— START OF Supplied entries —
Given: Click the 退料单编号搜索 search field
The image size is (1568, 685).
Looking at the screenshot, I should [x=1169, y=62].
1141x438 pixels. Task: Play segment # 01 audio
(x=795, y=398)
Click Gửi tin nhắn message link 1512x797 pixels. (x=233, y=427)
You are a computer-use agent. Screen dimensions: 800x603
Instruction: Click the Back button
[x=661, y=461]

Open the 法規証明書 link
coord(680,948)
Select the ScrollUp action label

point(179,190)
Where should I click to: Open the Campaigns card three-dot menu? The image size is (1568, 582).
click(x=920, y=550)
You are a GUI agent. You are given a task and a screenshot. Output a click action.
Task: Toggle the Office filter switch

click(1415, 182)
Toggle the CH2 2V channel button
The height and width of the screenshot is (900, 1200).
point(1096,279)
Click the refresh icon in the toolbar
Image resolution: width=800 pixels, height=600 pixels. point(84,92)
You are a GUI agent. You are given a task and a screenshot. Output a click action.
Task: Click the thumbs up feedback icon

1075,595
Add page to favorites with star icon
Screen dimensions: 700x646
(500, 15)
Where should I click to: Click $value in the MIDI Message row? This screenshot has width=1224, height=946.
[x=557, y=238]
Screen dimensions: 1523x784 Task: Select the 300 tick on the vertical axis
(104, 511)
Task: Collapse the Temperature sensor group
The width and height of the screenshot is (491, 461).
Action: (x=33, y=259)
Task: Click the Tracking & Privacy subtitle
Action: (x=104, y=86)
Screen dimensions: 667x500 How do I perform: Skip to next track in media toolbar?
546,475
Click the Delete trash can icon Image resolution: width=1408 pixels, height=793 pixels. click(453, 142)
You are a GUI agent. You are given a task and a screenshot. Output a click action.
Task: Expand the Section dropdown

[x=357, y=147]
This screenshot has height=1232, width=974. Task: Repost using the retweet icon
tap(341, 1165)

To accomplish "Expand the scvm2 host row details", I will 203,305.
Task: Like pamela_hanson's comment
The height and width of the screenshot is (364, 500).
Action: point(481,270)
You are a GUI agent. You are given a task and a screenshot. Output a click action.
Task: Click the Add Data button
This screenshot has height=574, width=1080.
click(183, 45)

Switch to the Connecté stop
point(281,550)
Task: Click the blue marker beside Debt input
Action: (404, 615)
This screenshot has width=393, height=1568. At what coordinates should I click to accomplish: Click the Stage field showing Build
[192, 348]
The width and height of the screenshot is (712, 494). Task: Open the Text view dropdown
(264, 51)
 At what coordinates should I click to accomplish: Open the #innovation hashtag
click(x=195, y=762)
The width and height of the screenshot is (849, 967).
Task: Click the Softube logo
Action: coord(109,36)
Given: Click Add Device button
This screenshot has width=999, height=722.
— END OF Supplied entries —
**Given problem:**
Rewrite the listing above with every "Screen dimensions" renamed to "Screen size", keeping everything else the same.

**Output for this task:**
Given: Click the 退料单编号搜索 search field
The image size is (1568, 685).
Looking at the screenshot, I should [x=1169, y=62].
1141x438 pixels. Task: Play segment # 01 audio
(x=795, y=398)
Click Gửi tin nhắn message link 1512x797 pixels. (x=233, y=427)
You are a computer-use agent. Screen size: 800x603
Instruction: Click the Back button
[x=661, y=461]

Open the 法規証明書 link
coord(680,948)
Select the ScrollUp action label

point(179,190)
Where should I click to: Open the Campaigns card three-dot menu? The image size is (1568, 582).
click(x=920, y=550)
You are a GUI agent. You are given a task and a screenshot. Output a click action.
Task: Toggle the Office filter switch

click(1415, 182)
Toggle the CH2 2V channel button
The height and width of the screenshot is (900, 1200).
point(1096,279)
Click the refresh icon in the toolbar
Image resolution: width=800 pixels, height=600 pixels. point(84,92)
You are a GUI agent. You are given a task and a screenshot. Output a click action.
Task: Click the thumbs up feedback icon

1075,595
Add page to favorites with star icon
Screen size: 700x646
(500, 15)
Where should I click to: Click $value in the MIDI Message row? This screenshot has width=1224, height=946.
[x=557, y=238]
Screen size: 1523x784 Task: Select the 300 tick on the vertical axis
(104, 511)
Task: Collapse the Temperature sensor group
The width and height of the screenshot is (491, 461).
Action: (x=33, y=259)
Task: Click the Tracking & Privacy subtitle
Action: (x=104, y=86)
Screen size: 667x500 How do I perform: Skip to next track in media toolbar?
546,475
Click the Delete trash can icon Image resolution: width=1408 pixels, height=793 pixels. click(453, 142)
You are a GUI agent. You are given a task and a screenshot. Output a click action.
Task: Expand the Section dropdown

[x=357, y=147]
This screenshot has height=1232, width=974. Task: Repost using the retweet icon
tap(341, 1165)

To accomplish "Expand the scvm2 host row details", I will 203,305.
Task: Like pamela_hanson's comment
The height and width of the screenshot is (364, 500).
Action: point(481,270)
You are a GUI agent. You are given a task and a screenshot. Output a click action.
Task: Click the Add Data button
This screenshot has height=574, width=1080.
click(183, 45)

Switch to the Connecté stop
point(281,550)
Task: Click the blue marker beside Debt input
Action: (404, 615)
This screenshot has width=393, height=1568. At what coordinates should I click to accomplish: Click the Stage field showing Build
[192, 348]
The width and height of the screenshot is (712, 494). Task: Open the Text view dropdown
(264, 51)
 At what coordinates should I click to accomplish: Open the #innovation hashtag
click(x=195, y=762)
The width and height of the screenshot is (849, 967).
Task: Click the Softube logo
Action: coord(109,36)
Given: Click Add Device button
This screenshot has width=999, height=722.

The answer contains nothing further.